Urban air mobility (UAM) is infrastructure for commercial flying passenger vehicles that includes vertiports and control towers. Aerial vehicles are required to fly through designated aerial corridors to prevent accidents and improve the safety of pedestrians on the land. Vertiports will be placed on safe places like rooftops.
Through UAM Team Korea, a public-private consultative body, South Korea aims to commercialize manned drone taxis in 2025. Remote-controlled vehicles will be adopted in 2030 and a fully autonomous service in 2035. A safety manager will board each flying vehicle until pilots are no longer needed.

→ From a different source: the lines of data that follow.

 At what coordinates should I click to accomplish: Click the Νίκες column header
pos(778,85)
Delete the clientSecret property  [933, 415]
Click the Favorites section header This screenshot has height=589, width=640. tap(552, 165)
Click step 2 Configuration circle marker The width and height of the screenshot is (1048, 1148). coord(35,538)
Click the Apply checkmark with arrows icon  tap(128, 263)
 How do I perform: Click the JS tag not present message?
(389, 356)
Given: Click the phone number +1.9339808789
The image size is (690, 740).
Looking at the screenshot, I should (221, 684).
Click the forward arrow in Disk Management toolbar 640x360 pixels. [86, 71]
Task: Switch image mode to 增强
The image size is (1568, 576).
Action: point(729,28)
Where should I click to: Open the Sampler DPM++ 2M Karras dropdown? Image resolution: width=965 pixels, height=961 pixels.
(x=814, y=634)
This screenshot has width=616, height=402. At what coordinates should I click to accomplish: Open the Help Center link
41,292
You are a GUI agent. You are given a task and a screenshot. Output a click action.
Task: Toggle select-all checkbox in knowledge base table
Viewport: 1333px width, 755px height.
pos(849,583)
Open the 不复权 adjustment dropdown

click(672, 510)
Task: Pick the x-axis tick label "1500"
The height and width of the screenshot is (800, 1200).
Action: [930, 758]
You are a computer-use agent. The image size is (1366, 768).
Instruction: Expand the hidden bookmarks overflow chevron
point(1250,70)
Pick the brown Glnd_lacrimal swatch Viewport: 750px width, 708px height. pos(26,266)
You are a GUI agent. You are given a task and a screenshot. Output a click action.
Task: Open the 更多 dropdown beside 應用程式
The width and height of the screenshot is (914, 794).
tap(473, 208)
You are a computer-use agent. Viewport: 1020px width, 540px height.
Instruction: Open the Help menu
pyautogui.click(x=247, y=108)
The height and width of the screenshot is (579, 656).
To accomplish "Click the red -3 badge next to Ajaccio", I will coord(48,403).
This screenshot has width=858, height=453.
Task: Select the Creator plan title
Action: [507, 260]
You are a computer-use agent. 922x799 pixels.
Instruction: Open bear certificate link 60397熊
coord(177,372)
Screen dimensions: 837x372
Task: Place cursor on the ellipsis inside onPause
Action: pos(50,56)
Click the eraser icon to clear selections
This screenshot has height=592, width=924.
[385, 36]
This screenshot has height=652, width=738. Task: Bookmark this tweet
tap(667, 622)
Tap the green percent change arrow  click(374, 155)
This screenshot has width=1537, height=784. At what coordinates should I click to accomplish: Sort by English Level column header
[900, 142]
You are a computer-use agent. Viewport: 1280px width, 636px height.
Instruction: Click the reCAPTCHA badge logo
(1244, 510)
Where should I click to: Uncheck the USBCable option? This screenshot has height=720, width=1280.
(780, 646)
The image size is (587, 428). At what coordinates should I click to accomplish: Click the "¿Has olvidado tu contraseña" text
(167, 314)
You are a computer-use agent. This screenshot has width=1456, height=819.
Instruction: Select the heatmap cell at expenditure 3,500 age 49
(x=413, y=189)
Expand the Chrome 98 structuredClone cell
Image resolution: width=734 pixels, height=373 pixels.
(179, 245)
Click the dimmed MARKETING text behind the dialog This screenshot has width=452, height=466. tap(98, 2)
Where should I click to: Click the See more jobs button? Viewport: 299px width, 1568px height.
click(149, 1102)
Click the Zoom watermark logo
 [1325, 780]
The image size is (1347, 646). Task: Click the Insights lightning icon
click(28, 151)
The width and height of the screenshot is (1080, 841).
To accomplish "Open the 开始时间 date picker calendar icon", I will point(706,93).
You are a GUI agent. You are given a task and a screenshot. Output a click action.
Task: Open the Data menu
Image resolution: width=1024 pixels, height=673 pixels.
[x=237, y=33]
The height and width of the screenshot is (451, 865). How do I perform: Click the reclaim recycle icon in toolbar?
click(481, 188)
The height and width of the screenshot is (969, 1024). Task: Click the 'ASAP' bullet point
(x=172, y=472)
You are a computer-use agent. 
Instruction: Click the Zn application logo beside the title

Supernal, headquartered in Washington D.C., was established in late 2021 in the U.S. to conduct research and development projects for electric vertical take-off and landing vehicles (eVTOLs). The company had previously unveiled a blueprint for a commercial UAM project that is scheduled to be released in 2028. An eVTOL craft will be released in 2030.
Hyundai Wia said that the company signed a memorandum of understanding with Supernal to develop and manufacture UAM's landing systems by 2028. The parts maker said the company plans to receive airworthiness certification from the U.S. Federal Aviation Administration (FAA) for the to-be-developed "wheel-type landing system" for flying urban vehicles.
A standard certificate of airworthiness (CoA) issued by the FAA is a permit for commercial passenger or cargo operation of an aircraft. More than 1,300 engineers, scientists, inspectors, test pilots, and other experts are involved in the certification process to check and analyze the design, production, and airworthiness of aircraft.
The landing system for UAMs to be developed by Hyundai Wia and Supernal will have a "health monitoring" feature that will allow operators and managers to monitor and diagnose the integral structure of vertiports, which are vertical landing pads, to reduce maintenance costs and prevent safety accidents.
Hyundai Wia said the company will utilize its aircraft construction know-how to develop the next-generation vertiports. The parts maker provides landing systems for T-50, South Korea's homemade supersonic trainer jet, and homemade military light attack helicopters.
"We are happy to herald Hyundai's technology capability in the fields of future mobility including UAM. We will continue our research and development to create the world's top-class flying vehicle landing systems," Hyundai Wia said in a statement on October 18.